Increased sympathetic activation in idiopathic orthostatic intolerance: role of systemic adrenoreceptor sensitivity


  • J. Jordan
  • J.R. Shannon
  • A. Diedrich
  • B.K. Black
  • D. Robertson


  • Hypertension


  • Hypertension 39 (1): 173-178


  • Idiopathic orthostatic intolerance (OI) is characterized by adrenergic symptoms with standing. Changes in central sympathetic tone or in adrenoreceptor sensitivity could contribute to this syndrome. In OI patients and control subjects, we determined heart rate (HR) and systolic blood pressure (SBP) changes after incremental bolus doses of isoproterenol and phenylephrine before and during ganglionic blockade with trimethaphan. SBP decreased by 17+/-1.6 mm Hg in patients and 3.9+/-3.8 mm Hg in control subjects (P<0.01) with trimethaphan. Patients with a larger decrease (28+/-3.8 mm Hg, n=7) in SBP with trimethaphan had greater supine SBP and supine and upright plasma norepinephrine levels than did patients with a lesser decrease (3.0+/-3.0 mm Hg, n=7) in SBP. Supine and orthostatic HRs were similar for the groups.
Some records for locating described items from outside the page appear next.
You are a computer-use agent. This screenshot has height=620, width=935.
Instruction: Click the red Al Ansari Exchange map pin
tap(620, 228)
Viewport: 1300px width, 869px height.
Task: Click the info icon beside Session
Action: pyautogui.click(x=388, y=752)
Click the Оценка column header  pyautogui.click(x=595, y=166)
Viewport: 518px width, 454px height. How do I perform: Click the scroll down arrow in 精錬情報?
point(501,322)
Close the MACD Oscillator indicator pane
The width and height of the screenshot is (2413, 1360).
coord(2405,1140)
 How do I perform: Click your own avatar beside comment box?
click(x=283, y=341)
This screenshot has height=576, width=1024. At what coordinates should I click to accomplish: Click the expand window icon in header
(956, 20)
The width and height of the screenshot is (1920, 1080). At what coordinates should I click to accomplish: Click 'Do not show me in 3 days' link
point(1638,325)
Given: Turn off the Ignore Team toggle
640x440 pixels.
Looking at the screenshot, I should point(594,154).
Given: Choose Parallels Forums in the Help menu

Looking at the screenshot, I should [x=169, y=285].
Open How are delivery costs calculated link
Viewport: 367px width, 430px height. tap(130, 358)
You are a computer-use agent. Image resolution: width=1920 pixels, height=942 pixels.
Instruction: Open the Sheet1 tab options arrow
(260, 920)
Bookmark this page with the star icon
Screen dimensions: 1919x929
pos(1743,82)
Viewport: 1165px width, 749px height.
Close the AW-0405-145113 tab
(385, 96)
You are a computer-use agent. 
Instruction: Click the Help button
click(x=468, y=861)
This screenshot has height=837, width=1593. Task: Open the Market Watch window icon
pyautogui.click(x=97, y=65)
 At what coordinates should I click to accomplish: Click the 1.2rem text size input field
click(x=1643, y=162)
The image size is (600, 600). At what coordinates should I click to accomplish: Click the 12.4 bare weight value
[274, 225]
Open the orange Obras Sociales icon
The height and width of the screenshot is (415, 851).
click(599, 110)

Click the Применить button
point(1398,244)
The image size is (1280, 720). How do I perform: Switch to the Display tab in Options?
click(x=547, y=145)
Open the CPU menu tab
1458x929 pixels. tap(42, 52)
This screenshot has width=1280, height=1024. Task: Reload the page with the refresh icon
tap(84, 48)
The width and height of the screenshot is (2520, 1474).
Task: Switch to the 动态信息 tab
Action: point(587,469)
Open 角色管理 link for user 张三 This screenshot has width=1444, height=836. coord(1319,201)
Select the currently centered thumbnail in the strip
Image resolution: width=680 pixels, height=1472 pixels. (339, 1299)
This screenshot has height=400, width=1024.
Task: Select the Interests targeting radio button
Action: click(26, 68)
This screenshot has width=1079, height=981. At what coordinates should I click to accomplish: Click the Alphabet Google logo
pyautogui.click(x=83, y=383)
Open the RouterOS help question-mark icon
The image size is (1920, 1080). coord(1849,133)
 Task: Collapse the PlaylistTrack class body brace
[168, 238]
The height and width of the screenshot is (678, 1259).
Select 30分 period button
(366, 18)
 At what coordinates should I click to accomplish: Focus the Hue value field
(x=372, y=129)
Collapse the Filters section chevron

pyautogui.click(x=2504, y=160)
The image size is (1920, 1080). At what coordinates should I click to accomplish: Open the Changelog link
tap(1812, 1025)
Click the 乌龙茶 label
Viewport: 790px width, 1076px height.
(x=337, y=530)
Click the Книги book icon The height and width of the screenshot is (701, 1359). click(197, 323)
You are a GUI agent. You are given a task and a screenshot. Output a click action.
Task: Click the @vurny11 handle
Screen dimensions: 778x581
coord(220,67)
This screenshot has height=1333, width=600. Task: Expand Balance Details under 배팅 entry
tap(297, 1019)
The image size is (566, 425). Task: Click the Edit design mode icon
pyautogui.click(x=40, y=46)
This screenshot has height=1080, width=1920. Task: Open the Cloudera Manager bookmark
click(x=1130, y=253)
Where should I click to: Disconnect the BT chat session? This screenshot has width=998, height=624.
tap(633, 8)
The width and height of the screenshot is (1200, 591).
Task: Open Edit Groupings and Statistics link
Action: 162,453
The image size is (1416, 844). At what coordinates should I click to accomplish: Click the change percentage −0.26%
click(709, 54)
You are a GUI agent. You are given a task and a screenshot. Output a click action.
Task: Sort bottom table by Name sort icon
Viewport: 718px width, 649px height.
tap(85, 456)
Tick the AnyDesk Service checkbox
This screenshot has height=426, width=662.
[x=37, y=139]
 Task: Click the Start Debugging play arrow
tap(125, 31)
The majority of patients had a normal HR response to isoproterenol before and during ganglionic blockade. Phenylephrine increased SBP similarly in patients and control subjects before and during blockade. Sympathetic support is increased in a subgroup of OI patients. Hyperadrenergic and nonhyperadrenergic subgroups have similar degrees of orthostatic tachycardia. Our findings suggest that the hyperadrenergic features of OI cannot be completely explained by systemic hypersensitivity of postsynaptic alpha(1)- and beta-adrenoreceptors but rather originates in enhanced sympathetic activation.